**Selected passage**
-*-*-

Funding Europe’s broadband ambitions
Countries are testing a variety of models to finance essential broadband infrastructure
Demand for broadband soared in 2020 as the COVID-19 crisis drove people to work and learn from home and increasingly turn to the internet for shopping and entertainment. According to the Organisation for Economic Co-operation and Development, telecoms operators saw spikes in internet traffic of up to 60 percent as the pandemic took hold.
Europe’s recognition of the strategic importance of fast, reliable connectivity predates the pandemic. COVID-19 has only highlighted the importance of the continent’s two key priorities: increasing access in rural areas and driving uptake of superior, materially faster fiber-to-the-home connections everywhere.

-*-*-

**Listed records**
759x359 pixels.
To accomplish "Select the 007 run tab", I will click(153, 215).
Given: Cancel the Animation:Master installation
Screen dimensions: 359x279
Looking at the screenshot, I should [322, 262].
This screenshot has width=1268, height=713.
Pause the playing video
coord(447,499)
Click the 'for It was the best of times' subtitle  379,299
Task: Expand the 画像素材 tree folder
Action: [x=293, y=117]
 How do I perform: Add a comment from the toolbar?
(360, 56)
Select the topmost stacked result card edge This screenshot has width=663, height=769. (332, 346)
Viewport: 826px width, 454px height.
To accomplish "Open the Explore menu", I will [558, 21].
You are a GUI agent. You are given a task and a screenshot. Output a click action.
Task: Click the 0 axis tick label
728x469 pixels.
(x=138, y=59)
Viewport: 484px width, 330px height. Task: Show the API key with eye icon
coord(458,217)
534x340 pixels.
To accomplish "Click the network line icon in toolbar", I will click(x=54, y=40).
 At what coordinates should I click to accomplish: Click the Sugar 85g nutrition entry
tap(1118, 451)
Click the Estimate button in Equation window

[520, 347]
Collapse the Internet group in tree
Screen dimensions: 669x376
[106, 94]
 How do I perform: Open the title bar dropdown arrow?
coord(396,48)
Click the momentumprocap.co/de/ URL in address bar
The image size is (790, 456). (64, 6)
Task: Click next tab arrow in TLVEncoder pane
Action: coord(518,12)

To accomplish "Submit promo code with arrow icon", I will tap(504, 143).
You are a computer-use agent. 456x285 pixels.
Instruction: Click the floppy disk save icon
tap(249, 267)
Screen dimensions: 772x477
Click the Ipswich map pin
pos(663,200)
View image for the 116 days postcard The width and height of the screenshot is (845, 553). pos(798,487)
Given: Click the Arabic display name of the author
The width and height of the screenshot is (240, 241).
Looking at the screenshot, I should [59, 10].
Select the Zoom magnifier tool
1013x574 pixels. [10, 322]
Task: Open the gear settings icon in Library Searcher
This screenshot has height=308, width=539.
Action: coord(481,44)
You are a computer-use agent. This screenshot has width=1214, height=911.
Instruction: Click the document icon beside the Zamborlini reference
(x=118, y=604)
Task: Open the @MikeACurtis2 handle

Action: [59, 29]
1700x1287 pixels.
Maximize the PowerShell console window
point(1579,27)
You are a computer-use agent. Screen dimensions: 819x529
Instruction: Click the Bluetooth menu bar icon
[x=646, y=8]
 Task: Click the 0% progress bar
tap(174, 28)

-*-*-

**Prompt**
In the text on funding Europe's broadband, how large were the spikes in internet traffic that telecoms operators saw as the pandemic took hold?

**Answer below**
Up to 60 percent.